There's shitty jobs, and then there's LITERALLY shitty jobs.  In an age where manufacturing jobs are waning but posting pictures of your food on the internet can be a full-time business, the strange powers of commerce and instant gratification have combined into one nasty but necessary gig...

They'd use the app themselves, but they're too busy
sending selfies to all the bitches.
(Image courtesy 123rf.com.)

According to The Washington Post, a new app is available for those whose whose modern lives are too busy - or too fancy - to complete the unpleasant task of picking up after one's dog.  Oh sure, there's dog walking apps and dog-human matchup apps already, but this one is for people who still care enough to bond with their critter...just not enough to touch its litter.

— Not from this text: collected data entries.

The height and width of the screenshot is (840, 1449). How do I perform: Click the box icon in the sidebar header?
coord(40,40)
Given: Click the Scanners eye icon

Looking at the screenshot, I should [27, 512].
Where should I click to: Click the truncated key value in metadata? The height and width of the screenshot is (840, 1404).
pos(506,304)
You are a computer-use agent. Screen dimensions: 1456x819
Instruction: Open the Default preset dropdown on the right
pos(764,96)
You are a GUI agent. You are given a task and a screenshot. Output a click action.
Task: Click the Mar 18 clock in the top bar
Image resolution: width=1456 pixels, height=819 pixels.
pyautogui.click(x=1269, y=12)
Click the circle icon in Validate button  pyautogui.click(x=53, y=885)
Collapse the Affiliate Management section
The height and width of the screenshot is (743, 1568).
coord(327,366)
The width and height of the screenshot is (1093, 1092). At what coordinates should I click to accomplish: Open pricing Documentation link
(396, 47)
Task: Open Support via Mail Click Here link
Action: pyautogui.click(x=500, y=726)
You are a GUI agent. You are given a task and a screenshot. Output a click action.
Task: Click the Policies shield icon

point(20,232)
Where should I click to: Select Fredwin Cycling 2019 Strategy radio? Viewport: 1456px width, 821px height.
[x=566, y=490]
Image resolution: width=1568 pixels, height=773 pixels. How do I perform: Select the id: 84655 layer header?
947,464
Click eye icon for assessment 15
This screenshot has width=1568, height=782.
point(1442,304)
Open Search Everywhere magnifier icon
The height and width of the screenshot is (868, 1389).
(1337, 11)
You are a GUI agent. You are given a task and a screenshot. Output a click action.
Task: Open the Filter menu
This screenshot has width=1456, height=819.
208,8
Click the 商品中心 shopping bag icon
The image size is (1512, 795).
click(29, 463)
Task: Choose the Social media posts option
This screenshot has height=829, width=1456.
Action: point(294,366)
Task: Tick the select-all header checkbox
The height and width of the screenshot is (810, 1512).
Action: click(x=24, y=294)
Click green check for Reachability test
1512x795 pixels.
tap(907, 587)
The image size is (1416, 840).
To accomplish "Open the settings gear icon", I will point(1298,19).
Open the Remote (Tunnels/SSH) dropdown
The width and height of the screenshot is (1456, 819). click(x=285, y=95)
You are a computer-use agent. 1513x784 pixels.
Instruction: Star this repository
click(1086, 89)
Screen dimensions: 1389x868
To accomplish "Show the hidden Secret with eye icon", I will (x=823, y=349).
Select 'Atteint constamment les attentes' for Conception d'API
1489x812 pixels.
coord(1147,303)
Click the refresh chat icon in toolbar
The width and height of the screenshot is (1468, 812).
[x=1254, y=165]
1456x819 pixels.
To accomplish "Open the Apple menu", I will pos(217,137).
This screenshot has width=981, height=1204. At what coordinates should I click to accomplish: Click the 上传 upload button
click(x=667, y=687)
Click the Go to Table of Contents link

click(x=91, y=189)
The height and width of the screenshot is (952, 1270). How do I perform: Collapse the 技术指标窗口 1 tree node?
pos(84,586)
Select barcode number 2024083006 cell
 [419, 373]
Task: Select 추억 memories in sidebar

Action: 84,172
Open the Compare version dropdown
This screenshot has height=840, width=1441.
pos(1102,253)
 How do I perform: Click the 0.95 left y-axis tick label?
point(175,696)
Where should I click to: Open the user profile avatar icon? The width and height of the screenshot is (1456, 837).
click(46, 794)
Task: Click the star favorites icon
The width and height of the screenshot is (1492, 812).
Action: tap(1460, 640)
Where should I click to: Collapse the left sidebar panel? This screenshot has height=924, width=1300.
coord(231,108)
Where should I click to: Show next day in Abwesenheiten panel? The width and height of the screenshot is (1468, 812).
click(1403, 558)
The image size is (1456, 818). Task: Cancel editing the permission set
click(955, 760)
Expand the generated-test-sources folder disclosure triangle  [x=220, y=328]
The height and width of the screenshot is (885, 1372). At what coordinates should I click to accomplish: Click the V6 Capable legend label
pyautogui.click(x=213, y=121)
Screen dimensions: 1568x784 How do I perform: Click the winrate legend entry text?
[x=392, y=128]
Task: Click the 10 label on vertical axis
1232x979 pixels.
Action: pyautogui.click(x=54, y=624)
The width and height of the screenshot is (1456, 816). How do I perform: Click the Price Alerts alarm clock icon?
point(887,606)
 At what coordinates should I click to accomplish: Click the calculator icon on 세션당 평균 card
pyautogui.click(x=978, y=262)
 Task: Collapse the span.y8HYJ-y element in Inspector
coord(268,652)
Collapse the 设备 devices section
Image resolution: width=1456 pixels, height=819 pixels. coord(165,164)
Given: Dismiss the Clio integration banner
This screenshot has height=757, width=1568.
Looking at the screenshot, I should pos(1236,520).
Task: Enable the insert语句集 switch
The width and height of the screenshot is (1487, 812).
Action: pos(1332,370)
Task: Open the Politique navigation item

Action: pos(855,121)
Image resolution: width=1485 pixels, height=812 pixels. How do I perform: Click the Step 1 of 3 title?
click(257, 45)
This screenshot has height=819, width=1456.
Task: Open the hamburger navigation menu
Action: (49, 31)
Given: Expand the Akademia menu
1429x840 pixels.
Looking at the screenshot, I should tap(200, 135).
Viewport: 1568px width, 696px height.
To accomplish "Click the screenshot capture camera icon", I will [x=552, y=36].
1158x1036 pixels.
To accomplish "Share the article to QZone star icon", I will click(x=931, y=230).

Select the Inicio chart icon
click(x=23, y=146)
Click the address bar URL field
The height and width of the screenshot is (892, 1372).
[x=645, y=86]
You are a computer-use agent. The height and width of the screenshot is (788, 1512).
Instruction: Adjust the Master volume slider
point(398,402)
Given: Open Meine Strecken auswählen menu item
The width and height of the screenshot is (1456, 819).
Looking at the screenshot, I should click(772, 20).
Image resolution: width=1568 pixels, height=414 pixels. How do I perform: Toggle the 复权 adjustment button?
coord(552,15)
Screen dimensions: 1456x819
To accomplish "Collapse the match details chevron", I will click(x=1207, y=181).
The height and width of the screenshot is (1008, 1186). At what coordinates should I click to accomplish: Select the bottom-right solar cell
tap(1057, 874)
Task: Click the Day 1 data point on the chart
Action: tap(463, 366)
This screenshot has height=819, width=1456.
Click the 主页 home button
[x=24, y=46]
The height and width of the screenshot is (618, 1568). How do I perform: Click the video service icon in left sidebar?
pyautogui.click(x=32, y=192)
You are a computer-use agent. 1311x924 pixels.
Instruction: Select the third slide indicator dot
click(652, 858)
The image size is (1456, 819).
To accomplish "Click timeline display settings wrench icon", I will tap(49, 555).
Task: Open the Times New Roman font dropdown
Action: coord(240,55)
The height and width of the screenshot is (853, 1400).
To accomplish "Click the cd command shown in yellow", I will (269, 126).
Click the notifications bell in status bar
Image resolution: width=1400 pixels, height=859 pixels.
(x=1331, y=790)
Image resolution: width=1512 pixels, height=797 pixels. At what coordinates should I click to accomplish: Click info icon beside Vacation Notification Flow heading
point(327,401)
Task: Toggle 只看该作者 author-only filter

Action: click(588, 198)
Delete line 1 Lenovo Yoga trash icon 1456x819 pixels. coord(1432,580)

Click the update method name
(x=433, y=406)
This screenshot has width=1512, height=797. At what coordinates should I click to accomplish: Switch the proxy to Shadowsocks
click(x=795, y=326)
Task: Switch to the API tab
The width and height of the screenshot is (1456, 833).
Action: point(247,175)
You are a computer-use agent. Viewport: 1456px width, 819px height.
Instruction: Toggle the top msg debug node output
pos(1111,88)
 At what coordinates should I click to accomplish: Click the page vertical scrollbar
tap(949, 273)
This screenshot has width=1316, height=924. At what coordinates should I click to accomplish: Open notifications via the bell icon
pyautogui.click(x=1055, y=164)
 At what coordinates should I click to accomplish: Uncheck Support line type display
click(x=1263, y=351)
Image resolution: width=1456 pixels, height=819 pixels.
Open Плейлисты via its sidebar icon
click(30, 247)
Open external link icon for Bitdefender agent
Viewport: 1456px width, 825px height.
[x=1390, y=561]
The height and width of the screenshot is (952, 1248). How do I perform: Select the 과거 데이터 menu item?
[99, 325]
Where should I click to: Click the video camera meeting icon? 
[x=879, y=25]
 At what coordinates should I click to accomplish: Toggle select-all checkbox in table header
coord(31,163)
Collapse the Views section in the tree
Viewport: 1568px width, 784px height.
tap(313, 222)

If only all critters pooped cupcakes like the almighty pug.
Wait, what?
(Image courtesy pinterest.com.)

The app pulls no punches.  It's called Pooper.  It summons a willing servant to come and pick up after your pup.  Pooper functions like Uber, in that after your dog has done his business, you summon your business-partner via Pooper's GPS.  After snapping a poop-pic and pinning the poop location on a map, you are now free to continue your awesome, awesome life that in no way includes the handling of animal feces.

This will probably lead to a lot of artsy pooping pics,
which is weird.
(Image courtesy barkpost.com.)

The creators of the app assure the public that this is definitely not a joke, and is totally a real service that people inexplicably will flock to.  Co-founder Ben Becker believes they can ameliorate the serious street-shit problems many cities encounter, in a polite and precise manner.  “It’s not our intention to ostracize,” he said. “It is our intention to solve a problem in a unique way.”

"Who are you calling a problem?
This bucket is for you after six happy-hour margaritas."
(Image courtesy petmd.com.)

Pooper is currently being tested in New York, San Francisco, and L.A., with hopes of fully launching the service this fall.  Scoopers will receive tiered payments based on frequency of collection and distance traveled, and can expect to make more than minimum wage (though that's probably not a comfort to a professional poop-patroller.)  Various payment plans will allow users to obtain different quantities of scoops throughout different radii of travel.

Poop patrol, present!
(Image courtesy upgruv.com.)

The modern world's a fast place, and some times you need your precious pet to shit and split.  Why not help be a job creator thanks to your doggie defecator?  The pedestrians of many areas might thank you...

Hey, if they could do it themselves, people would be out of a job.
You don't want EVERY Millennial to be sans skills, right?